Il che non ha soltanto un profilo “ alto” ma è ricco di ricadute concrete: soltanto a titolo esemplificativo, il recupero di un’economia dell’ “essenziale”, dei lavori “ scomparsi”, del rilancio dell’agricoltura, la valorizzazione “ massima” dell’esistente (turismo, cultura e così via) perché non c’e’ molto di più e non è più tempo di spreco!
Immagino l’obiezione: e con quali risorse? E’ una considerazione fuorviante: la crisi non è delle risorse in sé, ma di quelle disposte a stare in circolo.
Ecco il compito della politica dell’ “essenziale”: rimettere in moto le energie sociali (ad esempio, il volontariato come risorsa) ed economiche, garantendo i presupposti dell’” essenziale”. Chissà se avremo alle prossime elezioni programmi di due pagine: identità nazionale (con un federalismo fiscale solidale), legalità ( con il recupero “ fisico” del territorio alla Stato), servizi alla persona (con la valorizzazione della sussidiarietà), certezza di giustizia (con una riforma del deficitario sistema dei “ controlli – giurisdizione penale e civile, Banca d’Italia, autorità varie -).
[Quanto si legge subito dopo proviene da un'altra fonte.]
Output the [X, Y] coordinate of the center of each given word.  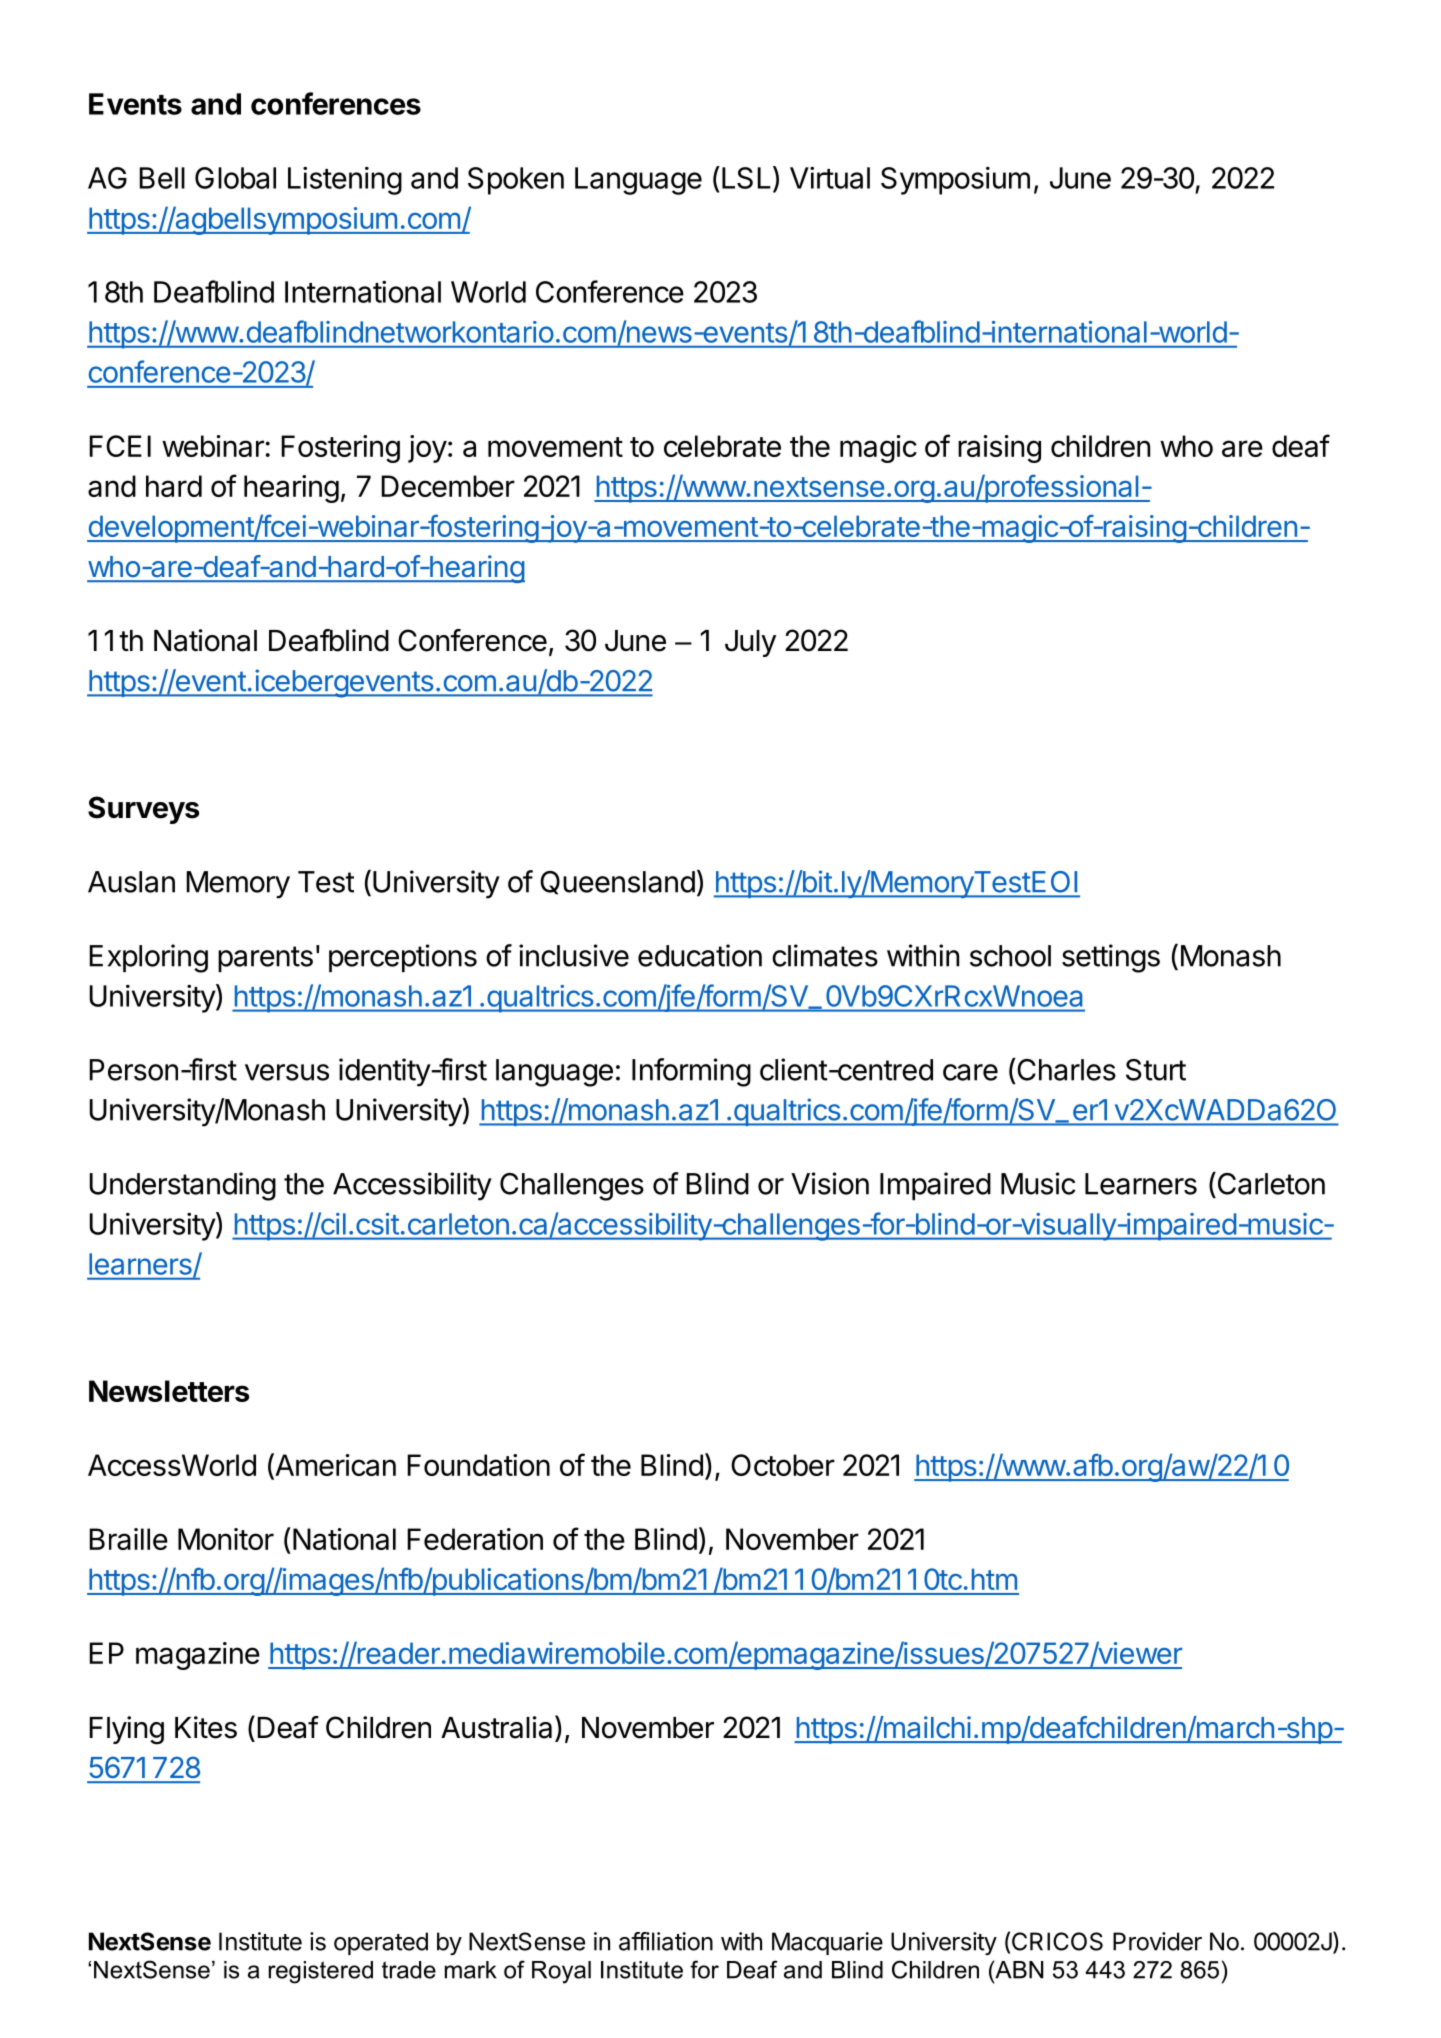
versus [287, 1072]
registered [321, 1972]
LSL [746, 178]
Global [235, 178]
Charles [1065, 1069]
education [700, 955]
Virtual [830, 177]
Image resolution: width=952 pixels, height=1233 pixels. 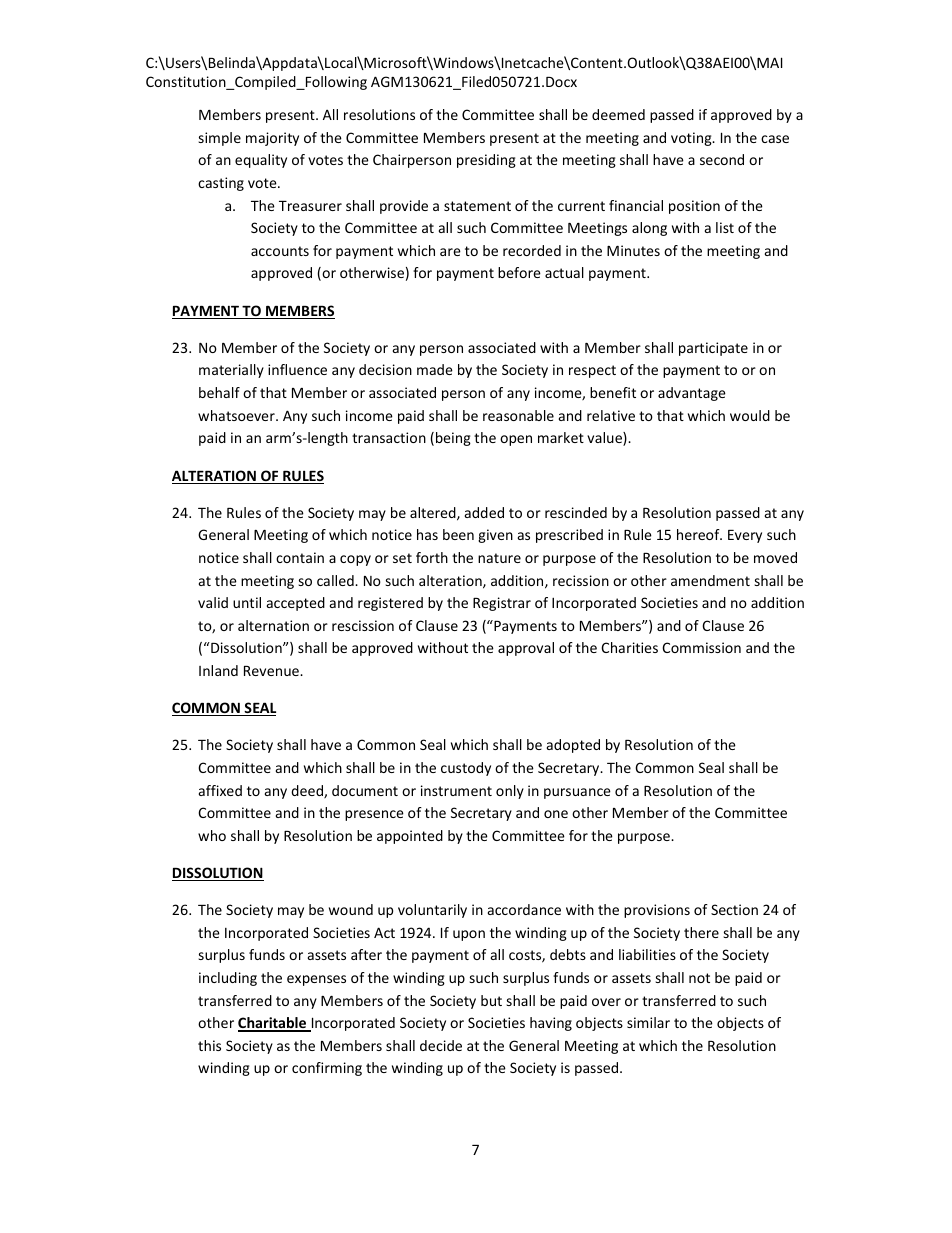 I want to click on presiding, so click(x=486, y=161).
Temo che non troveremo programmi così diretti e le parole “ in libertà” serviranno a coprire la crisi, quella vera, etico- morale, personale e collettiva, istituzionale ed individuale.
Se non ci si guarda allo specchio, non c’è spending review che tenga e non servirà a nulla prendersela con i tedeschi, glia americani, i russi…
Il fatto è che stavolta la posta in gioco è davvero alta: abbiamo messo sui “ numeri” tutta la nostra “ dote” residua!
Ritorno all’essenziale
La crisi è fenomeno globale, anzi, soprattutto occidentale, ma se essa viene ridotta a maniacale o fobica rincorsa dei numeri ( lo spread, i tassi, il pil etc. etc.), al danno aggiungiamo al beffa. Ed infatti se non si comprende che la vera crisi attiene al modello sociale, culturale, non più concepibile in esclusivi termini di “ produzione – consumo”, di “ do ut des”, di “ mercato che si autotutela” e si fa garante del benessere collettivo, la via d’uscita è lontana e forse irraggiungibile.